The lid wriggles and comes away like a rotten tooth.

It is too dark. Catherine leans into the grave and squints. The bones are there. She checks twice.

A knot in her stomach releases. She peers harder at the arrangement. The pieces. Maybe, the memory of what is there will be enough for the next time. She won’t have to sneak out in her nightdress while Asher is sleeping.

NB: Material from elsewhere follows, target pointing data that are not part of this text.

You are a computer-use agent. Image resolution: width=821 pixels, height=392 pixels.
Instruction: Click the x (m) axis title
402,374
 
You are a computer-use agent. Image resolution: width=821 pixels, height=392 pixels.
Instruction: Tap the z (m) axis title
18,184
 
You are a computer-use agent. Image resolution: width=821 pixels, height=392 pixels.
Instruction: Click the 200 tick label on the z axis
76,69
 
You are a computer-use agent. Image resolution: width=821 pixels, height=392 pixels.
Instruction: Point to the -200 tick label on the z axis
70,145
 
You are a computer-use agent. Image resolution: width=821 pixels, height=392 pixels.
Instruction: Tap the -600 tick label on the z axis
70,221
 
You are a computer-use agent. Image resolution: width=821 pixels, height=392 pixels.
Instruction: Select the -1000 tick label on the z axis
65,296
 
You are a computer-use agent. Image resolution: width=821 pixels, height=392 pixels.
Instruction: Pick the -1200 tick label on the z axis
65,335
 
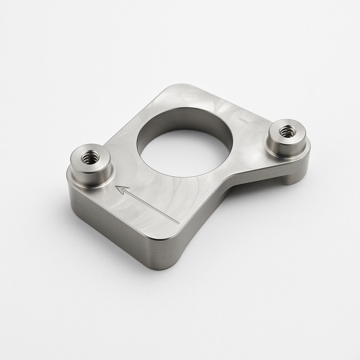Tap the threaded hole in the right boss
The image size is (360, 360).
click(287, 131)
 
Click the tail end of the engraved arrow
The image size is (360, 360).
click(179, 223)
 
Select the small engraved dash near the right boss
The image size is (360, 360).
click(243, 121)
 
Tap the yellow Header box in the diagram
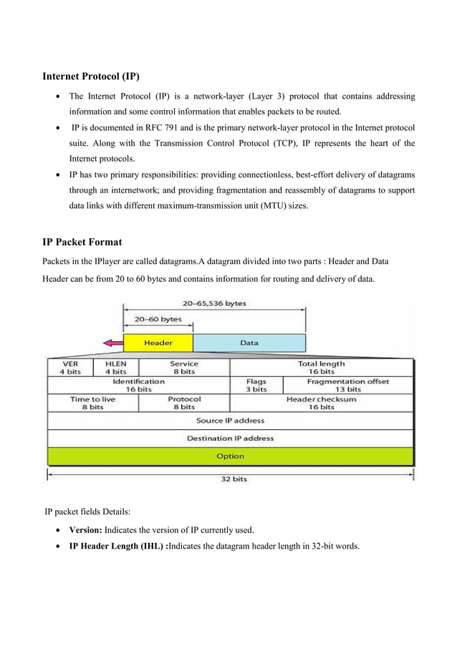pyautogui.click(x=158, y=343)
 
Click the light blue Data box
pyautogui.click(x=249, y=343)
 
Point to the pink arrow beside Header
pyautogui.click(x=112, y=343)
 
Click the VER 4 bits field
pyautogui.click(x=70, y=368)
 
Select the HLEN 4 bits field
pyautogui.click(x=116, y=368)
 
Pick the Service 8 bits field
pyautogui.click(x=184, y=368)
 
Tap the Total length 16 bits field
pyautogui.click(x=322, y=368)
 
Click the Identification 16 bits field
pyautogui.click(x=138, y=386)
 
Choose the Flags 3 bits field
pyautogui.click(x=256, y=386)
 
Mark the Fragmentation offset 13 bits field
pyautogui.click(x=349, y=386)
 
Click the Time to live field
pyautogui.click(x=92, y=403)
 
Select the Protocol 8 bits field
pyautogui.click(x=184, y=403)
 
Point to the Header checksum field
pyautogui.click(x=322, y=403)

There they are. The white sticks laid out, like a ritual, like a table set for a hopeful occasion. The cap and dress are there, as well, moldering, but otherwise just as she made them.

Of course, for a human baby.

Not for whatever Asher called forth on his own, using his seed and some damp earth. Mixing it together with worms and greedy wishes. Whatever dark magic. She hadn’t wanted to hear the rest. She stuffed her ears.

He said it was a gift for her. She wanted a child, after all. Had cried hot tears about it. Had lost her own babies in blood, month after month.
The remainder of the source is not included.